Towards Scalable Foundation Model for Multi-modal and Hyperspectral Geospatial Data (2503.12843v3)

Published 17 Mar 2025 in cs.CV and cs.AI

Abstract: Geospatial raster data, such as that collected by satellite-based imaging systems at different times and spectral bands, hold immense potential for enabling a wide range of high-impact applications. This potential stems from the rich information that is spatially and temporally contextualized across multiple channels and sensing modalities. Recent work has adapted existing self-supervised learning approaches for such geospatial data. However, they fall short of scalable model architectures, leading to inflexibility and computational inefficiencies when faced with an increasing number of channels and modalities. To address these limitations, we introduce Low-rank Efficient Spatial-Spectral Vision Transformer with three key innovations: i) the LESS Attention Block that approximates high-dimensional spatial-spectral attention through Kronecker's product of the low-dimensional spatial and spectral attention components; ii) the Continuous Positional-Channel Embedding Layer that preserves both the continuity and physical characteristics of each spatial-spectral patch; and iii) the Perception Field Mask that exploits local spatial dependencies by constraining attention to neighboring patches.

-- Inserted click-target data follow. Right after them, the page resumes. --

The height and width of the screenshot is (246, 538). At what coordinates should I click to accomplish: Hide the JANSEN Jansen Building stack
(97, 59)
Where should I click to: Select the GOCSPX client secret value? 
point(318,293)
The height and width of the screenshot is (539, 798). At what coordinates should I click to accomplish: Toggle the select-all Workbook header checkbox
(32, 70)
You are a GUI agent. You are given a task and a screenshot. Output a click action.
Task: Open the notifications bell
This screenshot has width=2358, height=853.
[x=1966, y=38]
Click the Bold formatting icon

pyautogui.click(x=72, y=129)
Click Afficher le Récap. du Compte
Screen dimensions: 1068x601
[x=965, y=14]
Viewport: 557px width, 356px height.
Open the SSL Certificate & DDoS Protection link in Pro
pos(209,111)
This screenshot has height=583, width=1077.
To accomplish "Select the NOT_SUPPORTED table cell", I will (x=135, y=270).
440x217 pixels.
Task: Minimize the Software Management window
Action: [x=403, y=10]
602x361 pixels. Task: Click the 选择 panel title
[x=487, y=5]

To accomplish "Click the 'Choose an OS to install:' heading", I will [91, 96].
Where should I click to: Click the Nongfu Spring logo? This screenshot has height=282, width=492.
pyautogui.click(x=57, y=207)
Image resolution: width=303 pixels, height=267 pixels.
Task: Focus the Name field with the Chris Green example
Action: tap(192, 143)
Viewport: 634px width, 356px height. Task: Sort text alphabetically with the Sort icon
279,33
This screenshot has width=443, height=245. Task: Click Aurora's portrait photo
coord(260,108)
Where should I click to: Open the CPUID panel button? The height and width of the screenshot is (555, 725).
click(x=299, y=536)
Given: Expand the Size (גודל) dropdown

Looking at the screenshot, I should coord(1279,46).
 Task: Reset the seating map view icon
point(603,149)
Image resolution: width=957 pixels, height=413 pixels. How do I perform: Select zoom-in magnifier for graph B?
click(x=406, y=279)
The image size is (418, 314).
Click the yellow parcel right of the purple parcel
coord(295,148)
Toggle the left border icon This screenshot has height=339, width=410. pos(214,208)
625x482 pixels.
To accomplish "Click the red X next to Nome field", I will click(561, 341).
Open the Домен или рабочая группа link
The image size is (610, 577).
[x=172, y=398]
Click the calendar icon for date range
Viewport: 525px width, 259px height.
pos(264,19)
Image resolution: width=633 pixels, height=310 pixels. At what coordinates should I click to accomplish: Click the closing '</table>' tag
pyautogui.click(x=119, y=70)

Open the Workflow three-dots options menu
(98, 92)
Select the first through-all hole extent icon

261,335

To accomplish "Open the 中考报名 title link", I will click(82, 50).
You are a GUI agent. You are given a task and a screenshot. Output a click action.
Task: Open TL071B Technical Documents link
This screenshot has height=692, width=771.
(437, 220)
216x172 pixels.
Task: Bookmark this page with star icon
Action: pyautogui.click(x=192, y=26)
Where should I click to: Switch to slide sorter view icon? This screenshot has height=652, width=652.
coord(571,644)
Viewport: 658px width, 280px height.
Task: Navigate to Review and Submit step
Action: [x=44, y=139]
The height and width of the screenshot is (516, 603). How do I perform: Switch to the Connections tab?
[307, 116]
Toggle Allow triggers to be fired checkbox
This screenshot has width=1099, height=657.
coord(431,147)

To evaluate the proposed innovations, we construct GFM-Bench, which serves as a comprehensive benchmark for such geospatial raster data. We pretrain LESS ViT using a Hyperspectral Masked Autoencoder framework with integrated positional and channel masking strategies. Experimental results demonstrate that our proposed method achieves competitive performance against state-of-the-art multi-modal geospatial foundation models while outperforming them on cross-satellite generalization tasks with higher computational efficiency. The flexibility and extensibility of our framework make it a promising direction for future geospatial data analysis tasks that involve a wide range of modalities and channels.

Authors (6)

Haozhe Si (6 papers)
Yuxuan Wan (28 papers)
Minh Do (13 papers)
Deepak Vasisht (17 papers)
Han Zhao (159 papers)
Hendrik F. Hamann (5 papers)

Summary

This paper introduces the Low-rank Efficient Spatial-Spectral Vision Transformer (LESS ViT), a novel architecture designed specifically for multi-modal and hyperspectral geospatial raster data, addressing the scalability and efficiency limitations of existing methods when dealing with numerous spectral channels and sensing modalities.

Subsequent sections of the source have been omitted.